One can imagine a studio exec saying: ‘‘You want to make a zombie baseball movie? Let’s put a pin on that for now. What else  you got?’’

It even seemed a little strange for Costner to take the lead role, given he had just starred in ‘‘Bull Durham’’ a year earlier. (Little did we know Costner would go on to front more sports films than any major star in Hollywood history.)

But Costner was a newly minted movie star in the late 1980s, with the box office power to open a film, and he was the perfect choice to play a role Jimmy Stewart, Gary Cooper or Gregory Peck would have performed back in the day. We believe Costner as a steady family man but also a dreamer. And it doesn’t hurt that when he picks up a glove or a bat, he looks like he knows his way around the game.

(A key scene in “Dreams’’ featuring Costner and Jones was filmed during a 1988 A’s-Red Sox game at Fenway Park. While Costner was in town filming, he joined the Red Sox for some batting practice and cracked a few drives off the Green Monster.)

The casting of Ray Liotta as ‘‘Shoeless Joe’’ Jackson, however, is a bit problematic.

Jackson batted left and threw right. In the movie, Liotta bats right-handed and throws left-handed. After a month of trying to learn how to bat left and throw right under the
tutelage of former White Sox and Orioles player Don Buford, Liotta and the filmmakers agreed it was a lost cause and exercised artistic license.

No slight to Liotta, a great actor, but why not cast someone who accurately could fill the shoes of ‘‘Shoeless Joe,’’ so to speak?

Then again, this is a movie about a seemingly crazy person who hears voices, builds a baseball field and welcomes fully uniformed, long-dead major-leaguers as they emerge from a cornfield. If we can buy that — and we buy it all the way — we can buy Jackson standing on the ‘‘wrong’’ side of the plate.

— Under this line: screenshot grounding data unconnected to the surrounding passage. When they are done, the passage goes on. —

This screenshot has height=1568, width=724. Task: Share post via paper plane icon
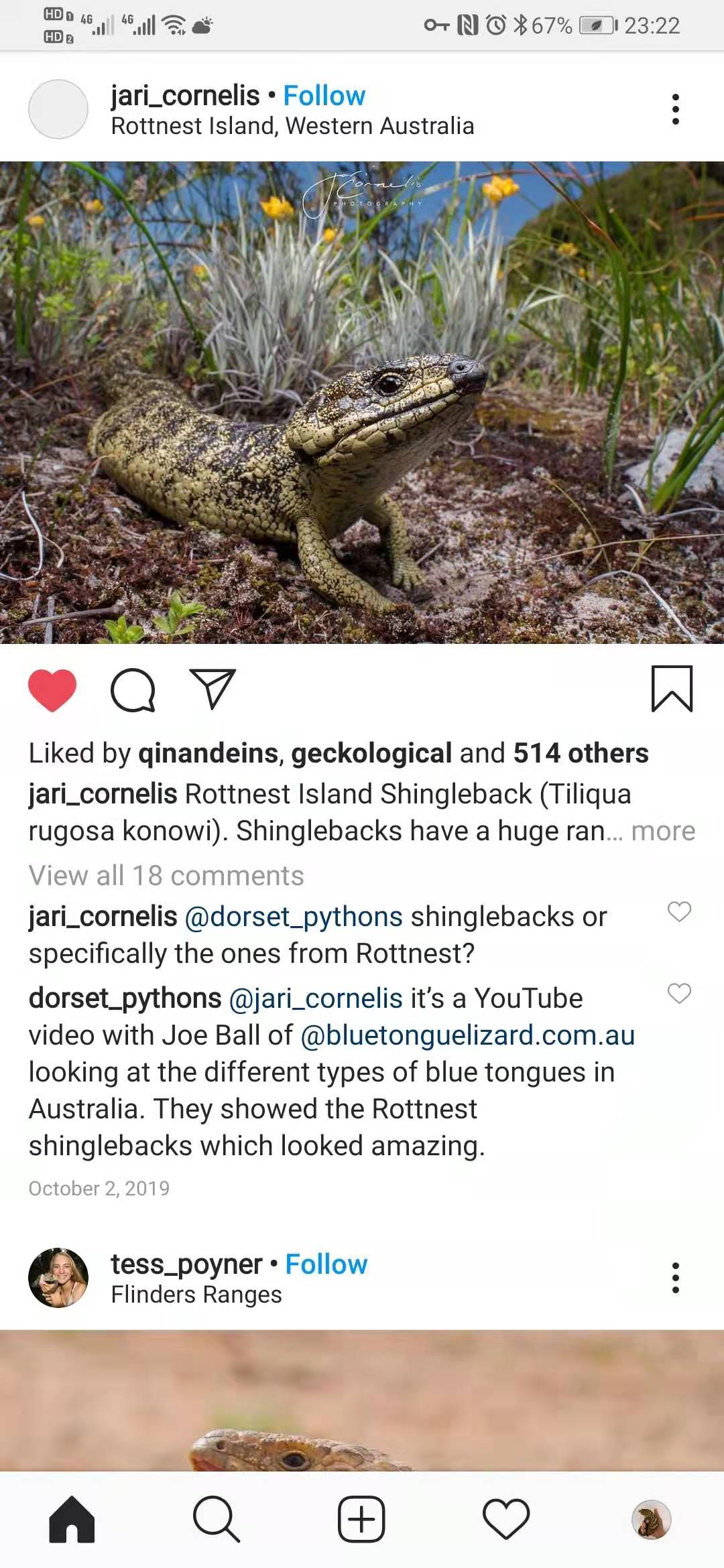pos(213,689)
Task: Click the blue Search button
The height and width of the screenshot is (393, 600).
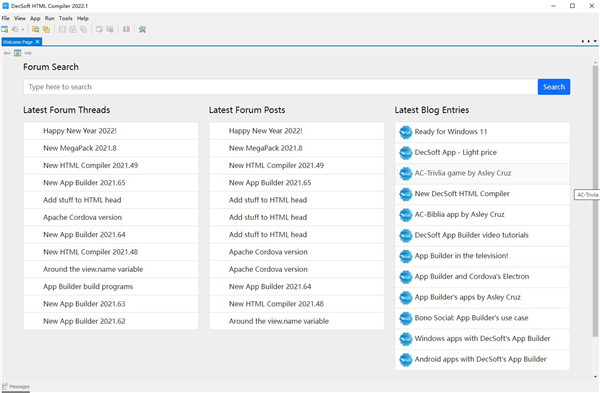Action: (554, 87)
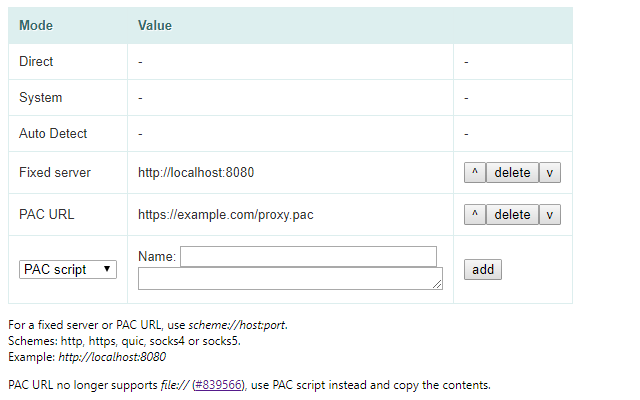Click into the PAC script textarea
The image size is (640, 400).
point(290,278)

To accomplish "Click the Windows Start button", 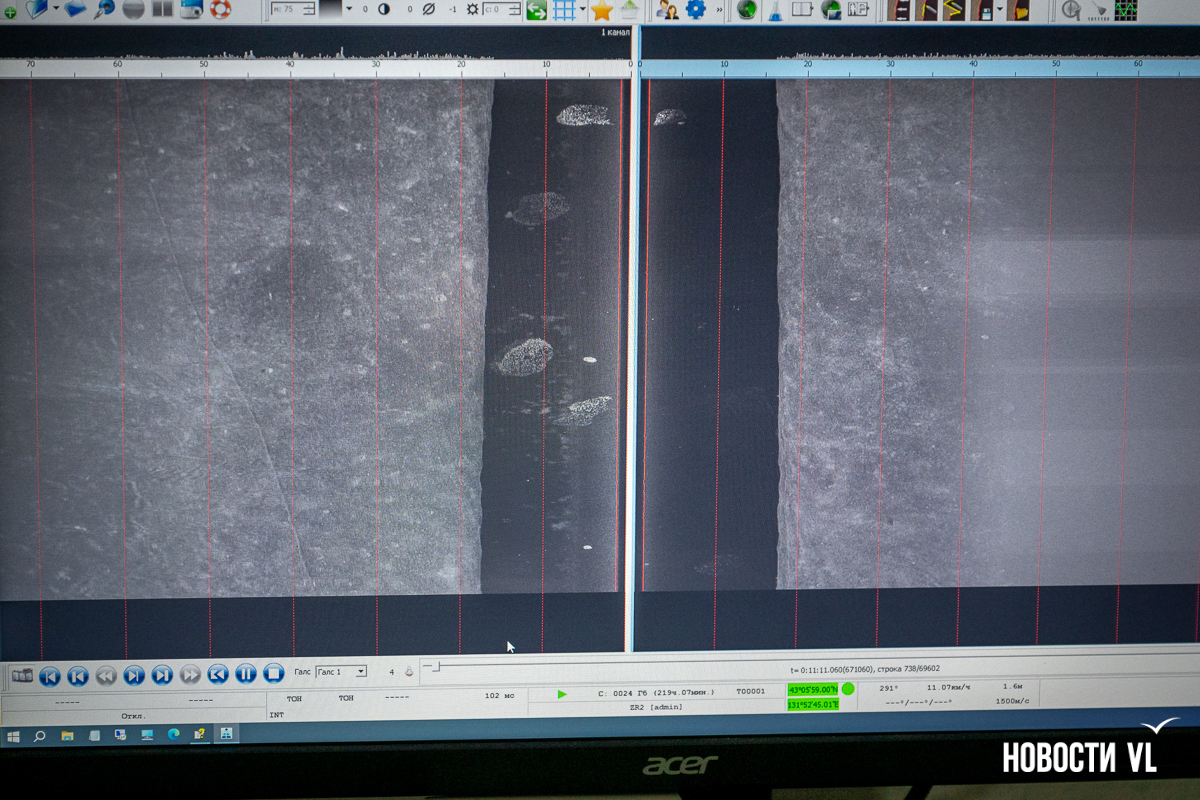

Every year, fans from all over make the pilgrimage to the ‘‘Field of Dreams’’ movie site in Dyersville, Iowa, where you can take tours, catch a ballgame featuring players clad in
period-piece uniforms, even take a few swings at the plate and play catch in the outfield, with those glorious Iowa corn stalks rising in the summer sun. (As you might expect, they’ve got a whole lineup of special events planned for the 30th anniversary celebration.)

I’ve taken the 200-mile drive from Chicago to Dyersville twice, and there’s no denying the chills you feel as you approach the field; the united-in-spirit feeling you share with fellow movie and baseball lovers; and the smile on your face when someone lobs in a cookie, you take your mightiest swing and somehow the ball finds the sweet spot on the bat.

Anyone 35 or younger who visits the field of dreams these days either wasn’t around or wasn’t old enough to have seen ‘‘Field of Dreams’’ when it was released.

No matter. There’s a generational pull to this film more powerful than that of any other baseball movie.

‘‘People will come, Ray,’’ says Jones’ Terence Mann, Baseball Encyclopedia in his lap. ‘‘They’ll come to Iowa for reasons they can’t even fathom. They’ll turn up your driveway, not even knowing for sure why they’re doing it. . . .

‘‘And they’ll walk out to the bleachers . . . and they’ll watch the game, and it’ll be as if they dipped themselves in magic waters. . . .

‘‘People will come, Ray. The one constant through all the years, Ray, has been baseball. . . .

‘‘People will come, Ray. People will most definitely come.’’

Thirty years later, they’re still coming.